*TASK STATEMENT*. Find every line in the material that contains the string "Toggle" and copy each of those lines in full.

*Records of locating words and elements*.

* begin *

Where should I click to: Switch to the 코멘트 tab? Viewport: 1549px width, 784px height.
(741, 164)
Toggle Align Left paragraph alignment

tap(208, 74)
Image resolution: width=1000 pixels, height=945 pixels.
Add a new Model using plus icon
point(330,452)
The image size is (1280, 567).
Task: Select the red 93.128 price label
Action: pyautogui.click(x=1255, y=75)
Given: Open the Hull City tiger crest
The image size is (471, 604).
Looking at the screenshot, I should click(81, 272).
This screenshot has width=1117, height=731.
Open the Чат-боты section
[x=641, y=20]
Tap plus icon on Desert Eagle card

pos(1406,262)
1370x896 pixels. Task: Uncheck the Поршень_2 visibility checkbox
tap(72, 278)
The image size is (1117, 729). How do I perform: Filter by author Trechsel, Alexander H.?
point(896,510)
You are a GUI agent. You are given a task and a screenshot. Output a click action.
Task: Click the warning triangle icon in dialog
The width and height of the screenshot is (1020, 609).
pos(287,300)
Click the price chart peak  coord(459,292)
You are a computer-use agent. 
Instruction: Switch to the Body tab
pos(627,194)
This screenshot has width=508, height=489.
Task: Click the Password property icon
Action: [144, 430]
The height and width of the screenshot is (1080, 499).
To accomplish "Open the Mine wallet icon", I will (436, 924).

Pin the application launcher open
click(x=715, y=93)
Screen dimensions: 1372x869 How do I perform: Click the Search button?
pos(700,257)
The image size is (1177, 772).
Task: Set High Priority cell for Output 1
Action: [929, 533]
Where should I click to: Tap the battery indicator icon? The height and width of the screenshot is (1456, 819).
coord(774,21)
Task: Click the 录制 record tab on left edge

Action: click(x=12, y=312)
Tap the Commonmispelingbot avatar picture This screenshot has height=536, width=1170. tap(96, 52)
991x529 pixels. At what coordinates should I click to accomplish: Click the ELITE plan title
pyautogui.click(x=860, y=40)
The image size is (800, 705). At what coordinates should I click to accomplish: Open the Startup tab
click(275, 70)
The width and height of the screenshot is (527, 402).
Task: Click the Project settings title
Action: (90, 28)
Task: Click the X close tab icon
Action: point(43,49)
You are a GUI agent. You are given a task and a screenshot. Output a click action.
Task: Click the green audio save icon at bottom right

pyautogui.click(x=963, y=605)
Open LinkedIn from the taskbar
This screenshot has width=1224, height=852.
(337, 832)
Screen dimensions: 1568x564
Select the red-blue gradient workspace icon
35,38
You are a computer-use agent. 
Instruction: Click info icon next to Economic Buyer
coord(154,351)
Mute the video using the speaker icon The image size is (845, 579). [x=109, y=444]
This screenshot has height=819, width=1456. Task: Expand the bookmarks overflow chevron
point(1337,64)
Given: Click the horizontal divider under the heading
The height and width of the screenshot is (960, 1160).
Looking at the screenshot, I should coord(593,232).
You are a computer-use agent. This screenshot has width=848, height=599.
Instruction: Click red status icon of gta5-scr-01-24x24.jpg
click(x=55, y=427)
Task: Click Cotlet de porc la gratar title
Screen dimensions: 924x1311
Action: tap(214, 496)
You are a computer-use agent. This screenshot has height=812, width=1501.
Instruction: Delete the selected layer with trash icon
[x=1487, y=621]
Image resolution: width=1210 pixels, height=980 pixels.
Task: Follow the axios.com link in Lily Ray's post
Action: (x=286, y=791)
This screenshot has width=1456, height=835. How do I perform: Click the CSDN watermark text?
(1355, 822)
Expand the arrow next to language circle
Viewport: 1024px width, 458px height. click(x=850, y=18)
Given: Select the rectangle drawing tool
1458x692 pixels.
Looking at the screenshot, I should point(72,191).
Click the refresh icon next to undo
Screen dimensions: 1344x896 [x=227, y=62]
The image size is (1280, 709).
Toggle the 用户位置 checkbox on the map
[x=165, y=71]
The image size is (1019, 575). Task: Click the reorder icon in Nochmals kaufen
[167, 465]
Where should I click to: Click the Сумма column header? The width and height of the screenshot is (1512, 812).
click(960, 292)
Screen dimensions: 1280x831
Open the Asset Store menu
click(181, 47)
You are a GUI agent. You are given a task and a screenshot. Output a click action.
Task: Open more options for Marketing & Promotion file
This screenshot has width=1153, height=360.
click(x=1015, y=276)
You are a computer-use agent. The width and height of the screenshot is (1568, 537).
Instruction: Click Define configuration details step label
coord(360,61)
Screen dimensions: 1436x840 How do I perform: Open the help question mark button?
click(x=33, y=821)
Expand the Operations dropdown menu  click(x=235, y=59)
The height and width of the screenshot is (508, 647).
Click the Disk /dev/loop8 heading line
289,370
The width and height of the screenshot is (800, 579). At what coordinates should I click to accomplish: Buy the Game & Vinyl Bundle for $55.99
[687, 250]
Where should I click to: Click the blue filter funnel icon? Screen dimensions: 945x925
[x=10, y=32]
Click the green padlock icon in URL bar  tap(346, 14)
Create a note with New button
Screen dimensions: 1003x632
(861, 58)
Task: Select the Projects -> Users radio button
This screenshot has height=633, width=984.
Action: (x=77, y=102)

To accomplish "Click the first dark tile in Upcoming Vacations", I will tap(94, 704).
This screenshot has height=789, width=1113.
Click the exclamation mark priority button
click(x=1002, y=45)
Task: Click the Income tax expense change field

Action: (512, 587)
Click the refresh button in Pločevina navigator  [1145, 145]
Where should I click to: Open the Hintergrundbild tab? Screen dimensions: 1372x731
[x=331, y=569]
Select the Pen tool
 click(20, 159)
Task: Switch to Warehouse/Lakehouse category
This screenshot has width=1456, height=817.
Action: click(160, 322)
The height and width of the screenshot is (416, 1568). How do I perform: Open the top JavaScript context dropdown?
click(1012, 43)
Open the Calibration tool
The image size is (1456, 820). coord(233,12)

* end *

*WRITTEN RESPONSE*.
Toggle Align Left paragraph alignment
Toggle the 用户位置 checkbox on the map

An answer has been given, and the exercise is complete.